Getting a Milk Cow

We’re 6 years into the farm experience and our practice has been to not start too many new farm/ranch ventures at once.  We started in 2010 with a small garden, added a few laying hens, then three beef cattle a few months later.  In 2011 we planted our orchard and focused on the beef herd with 3 calves being born that year. 2012 saw our first major garden expansion, with another in 2013.  We started raising turkeys in 2014 and 2015, and finally pigs in 2016.  With this years’ turkeys having been served for Thanksgiving and the pigs (grown to hogs) off to the butcher and safely in freezers (our own and several customers), we are looking toward 2017 and ready for the next project.
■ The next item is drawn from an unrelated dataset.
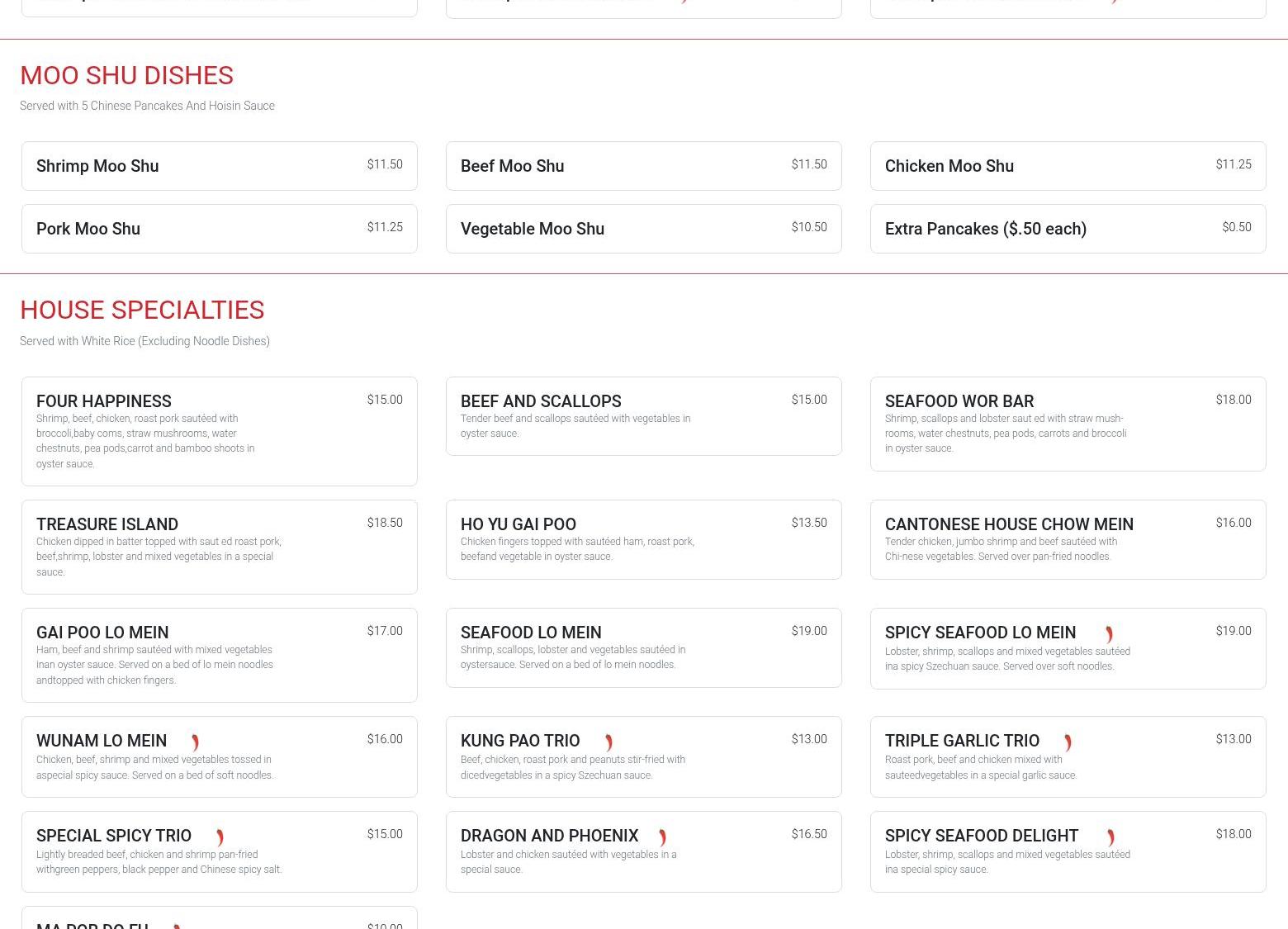Click the chili icon beside Triple Garlic Trio
1288x929 pixels.
1068,742
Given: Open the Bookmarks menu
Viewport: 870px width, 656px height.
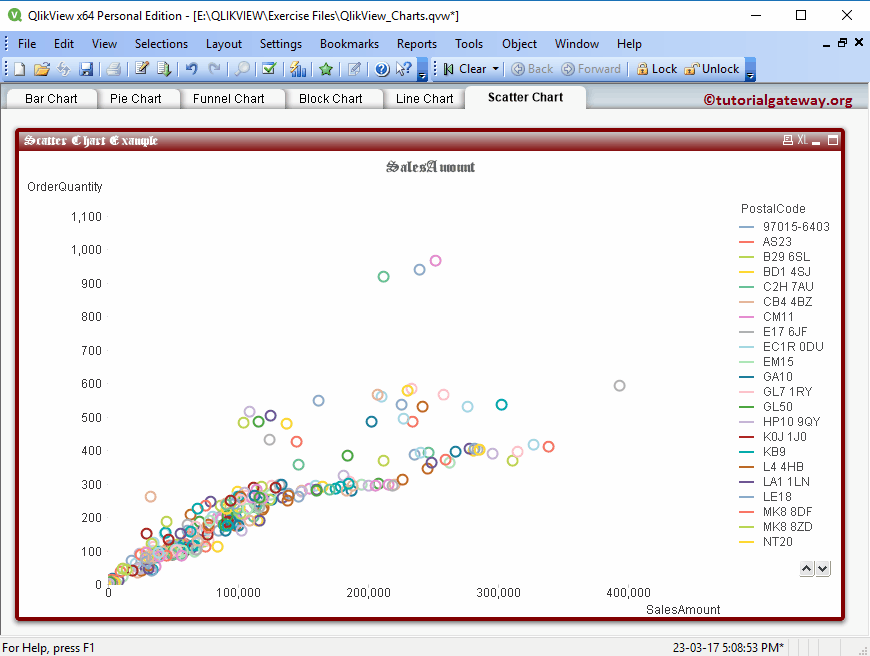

One of the most demanding animals to add to a family farm is a dairy cow.  The rewards are great – fresh, healthy milk daily – but the requirements are rigorous as well.  Daily milking, supplemental feeding of hay and dairy ration, a location for milking that will work regardless of weather, susceptibility to illness, plus breeding and calving.  So we waited a good while to take on this adventure, studied it quite a bit and waited for the right cow. This week we finally did it.

milkcowWe now have a 3 year old Jersey cow and her 5 month old calf.  She was already a family milk cow and not your typical commercial dairy cull cow.  She’s been a delight so far and we are learning to milk her and adjust her feeding.  It’s been a big help to have several years of experience with beef cattle.  This dairy cow is much tamer than the beef cattle (though they are really gentle and easy-going) and is almost like a pet.  But we already know how to fence her, read her body language, tell if she hungry/stressed/content, and understand how she relates to her calf.  We’re enjoying about 3 quarts of milk daily, leaving the calf with her for about 6 hours a day to ‘share’ the milk.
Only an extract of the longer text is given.